Negotiating Meaning

"Writing centers are places where students struggle to connect their public and private lives, and where they learn that success in the academy depends on uncovering and understanding tacit differences in value systems and expectations." - Nancy Grimm

As an individual who wants to create a writing program that assists secondary students attending public schools through developing their composition skills with collegiate tutors, it is necessary for me to prepare myself by researching successful tutorial practices. Since writing is a form of communication my goal is to help the writers I work with express what is important, relevant, and plain old interesting to them, while they discover and/or mold their authentic voices. I strive to change some people's negative attitudes towards writing to increase the number of writers who write with a passion and purpose. Collaborative and dialogue-based learning, high-ordered thinking, universally designed techniques, and cultural projects are meaningful ways for the digital natives to develop their writing skills, for their own reasons. After students understand the difference in a writing teacher and writing tutor then the collaborative process between a writer and tutor can commence.
This process is a negotiation between the two in terms of content, expectations, mechanics of writing, and cultural perspectives. In Marilyn Cooper's (1994) article, "Really Useful Knowledge: A Cultural Studies Agenda for Writing Centers," she explains five examples on what the writing center can offer students to enhance writing development; three of which I wish to highlight. For starters writing centers should encourage students to negotiate between the demands of an assignment and their own interests in writing. It is important for the student and tutor to thoroughly grasp the writing assignment, to then determine a point of entry that the writer can elaborate from. Cooper (1994) states sessions should include a critical reading of a syllabus and/or prompt for clarity on the subject positions offered (in the text) to locate untouched spaces which different positions can be constructed.
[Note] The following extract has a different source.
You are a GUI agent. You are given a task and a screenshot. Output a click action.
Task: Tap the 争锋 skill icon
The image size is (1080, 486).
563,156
Once students are aware of the variety of approaches to a single subject they are in a position to incorporate their own interests for the most expansive response to a prompt. The more a student is engaged in a topic the more likely the student is to take intellectual risks with his or her writing, which leads to the next point Cooper (1994) expresses the consideration of hierarchical habits. Even writers who are considered outliers with a unique style of writing find themselves adhering to the hierarchical rules of writing that warrant an internal struggle on conveying one’s thoughts in a natural versus the standard way. When students bring their work to writing tutors it is important students keep their own voice and are not asked to conform to the standard rules of writing if that is not one of their goals.
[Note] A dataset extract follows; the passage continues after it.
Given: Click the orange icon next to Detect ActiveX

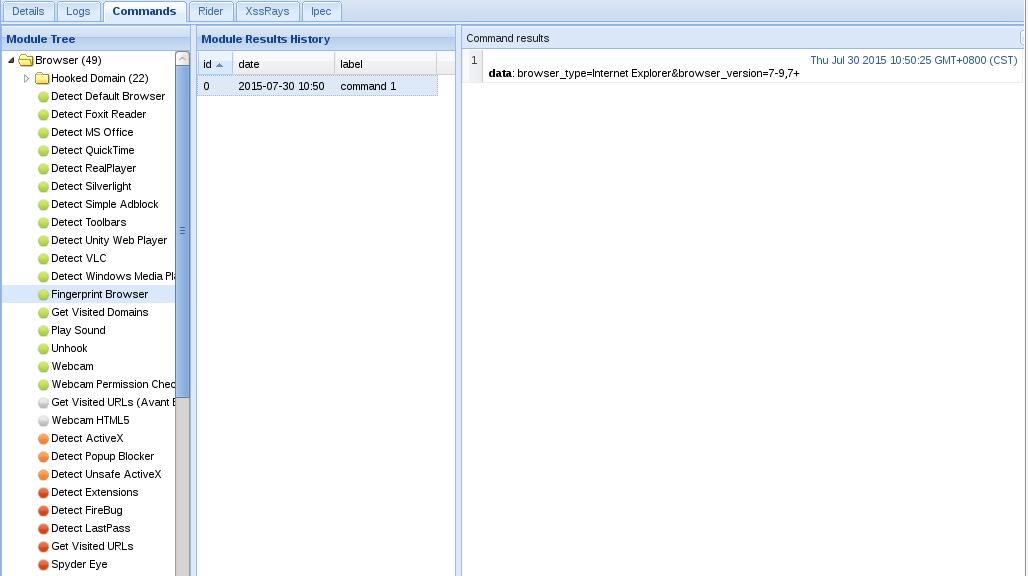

Speaking from my own tutoring experience, I have encountered writers who wanted to formally compose every text. These students were not interested in exercising their own voice through their writing, nor did they see the benefit in it. (Sigh…) Here I was trying to break students free of the mental chains of banking education, but they were reluctant towards student-centered methods. In these instances the students were oppressing themselves. Paulo Freire would resist the oppressive pedagogy numerous students have been affected by so greatly that they do not recognize that their own thoughts and ideas on any subject matter are nonexistent. Many of my former students were happy regurgitating another person’s viewpoint on a topic, while I was wondering what they thought about the issue in regards to their position in society. (SMH!)
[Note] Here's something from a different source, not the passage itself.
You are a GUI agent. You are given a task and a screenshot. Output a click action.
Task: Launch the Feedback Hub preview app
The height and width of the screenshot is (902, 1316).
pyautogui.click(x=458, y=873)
Cooper (1994) quotes Tom Fox in an effort to remind those working in writing centers that “
Reflecting on the social and educational inequalities that exist within writing and learning” is essential to the feedback tutors give to writers. Are we imposing a strict American Standard English writing policy on students who possess multiple literacies? As writing tutors we have to consider cultural influences that inform, guide, and shape students’ work and they help they seek to complete the work. To add to the discussion of culture, Muriel Harris (1997) wrote “Cultural Conflicts in the Writing Center: Expectations and Assumptions of ESL Students.” While tutors are attempting to move writers towards playing an active role in their writing development, their classroom experience may teach the exact opposite.
So again the oppressed pedagogy dilemma is manifested by the teachers and perpetuated by students who want tutors to “fix” their papers to a teacher’s standards. Harris (1997) communicates that
tutors are merely present to guide students through the writing process to ask questions about and guide students through writing processes in order to keep the student writer in complete power of their writing at all times. Teacher's grade papers, while tutors give suggestions on writing as a whole. The two can be confused; I understand how students sometimes expect tutors to possess the same attitude teachers do after reading a draft.
Furthermore, Harris (1997) cautions writing tutors to be wary about assuming students from other cultures share our perspectives and goals. Do student-writers want to develop their own original writing style? Do they want to take risks? Do writers want to follow the formal, standard rules of writing? Every tutorial session is unique. Every student-writer has goals and expectations in a session whether they can articulate them or not. Taking the assignment, teacher-student expectations, hierarchical standards, and culture into consideration no tutorial session will be the same – even with reoccurring sessions between the same tutor and writer.




Sources:
Cooper, M. M. (1994). Really Useful Knowledge: A Cultural Studies Agenda for Writing Centers. Writing Center Journal, 14(2), 97-111.

Harris, M. (1997). Cultural Conflicts in the Writing Center: Expectations and Assumptions of ESL Students. Writing in Multicultural Settings, 220-233.